Talking About My Generation

Greetings, earthlings.

I am a baby-boomer. There are more of us in the world than any of the rest of you generations X, Y, Z, Me, You, Millenial, whatever.

We were a progressive generation that changed the world. We created the sexual revolution, we fuelled the American Civil Rights movement, we invented rock festivals. Hell, we invented rock (actually we didn’t, it was Black blues groups in the 40’s who did that, but we take all the credit).

We created the sixties and seventies.

We had the summer of love.

We tried all kinds of soft drugs, and a few hard ones, and praised their ability to change our spiritual perspectives.

With or without drugs, we opened our minds to Asian philosophies and spiritual practices, and discovered that without them, we probably really couldn’t have quantum physics.

We discovered ecology (it was always there, just most people hadn’t noticed before)

Above all, we were free, free, free.

So What Happened?

Today, we have become smug, arrogant, complacent, and conservative.

The individual freedom we all thirsted for so much has become selfishness and egoism. We disdain community values while preaching them to others.

We criticise our children and grandchildren, claiming they have a smug sense of entitlement which, in fact, is our own even smugger notion of our own supposedly superior positions.

Instead of changing the world, we want to send it back to the stone age.

We want to close the doors, circle the wagons, seek refuge behind an “identity” we would have disdained when we were 20, and shut others out. Tough luck if they die on the open sea trying to escape wars that we instigated and let others fight.

We vote for ultra-conservative, even extreme right-wing leaders who promise things they know they cannot and will never deliver, but whose bombastic simplicity reassures us.

We are the epitome of “do what I say, not as I do,” and then we decry the cynicism of younger generations.

We think we were the last people to invent anything of worth.

“We are old, Father William…”

I weep for my generation.

Author’s note: Nothing in this post is proven, it’s all opinion. My own. I would love for someone to prove me wrong.

Author: Ray

Ray Gallon is president and co-founder of The Transformation Society (www.transformationsociety.net), a research, training and consulting company focusing on building learning organisations that can manage complexity and the digital transformation. He has over 40 years as a communicator, first as an award-winning radio producer and journalist, then in the technical content industries. His management experience includes a stint as program manager of WNYC-FM, New York City’s public radio station.
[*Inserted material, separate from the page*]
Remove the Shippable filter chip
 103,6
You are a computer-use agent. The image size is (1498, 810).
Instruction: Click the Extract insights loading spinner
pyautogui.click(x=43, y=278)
Ray is a self-described "humanist nerd," and has always been interested in the meeting point between technology and culture, and has used his broad experience to advantage with companies such as IBM, General Electric Health Care, Alcatel, 3M, and the OECD, as well as in smaller companies and startup enterprises. Ray recently helped co-found the Information 4.0 Consortium (www.information4zero.org) and serves as its current president. Ray is a university lecturer and a keynote speaker at events throughout the world. He has contributed articles and chapters to many books and periodicals and is the editor of the recently published “Language of Technical Communication” (XML Press).

2 thoughts on “Talking About My Generation”

  1. When we were young, we were naive. Now we are old, we are afraid.

    Just like every other generation.

    But because there are so many of us, our naivete reshaped society when we were young and our fear reshapes it again now we are old.

    Under normal conditions, the naivete of the young and the fear of the old balance society between liberality and caution. But we have thrown off that balance with gleeful self-congratulation. Twice.

    We will not live long enough to see things come back into balance.

    1. Mark, I fear you’ve nailed it. Wish it weren’t so, but there you have it. The wheel turns, in the end it’s quite mundane, isn’t it?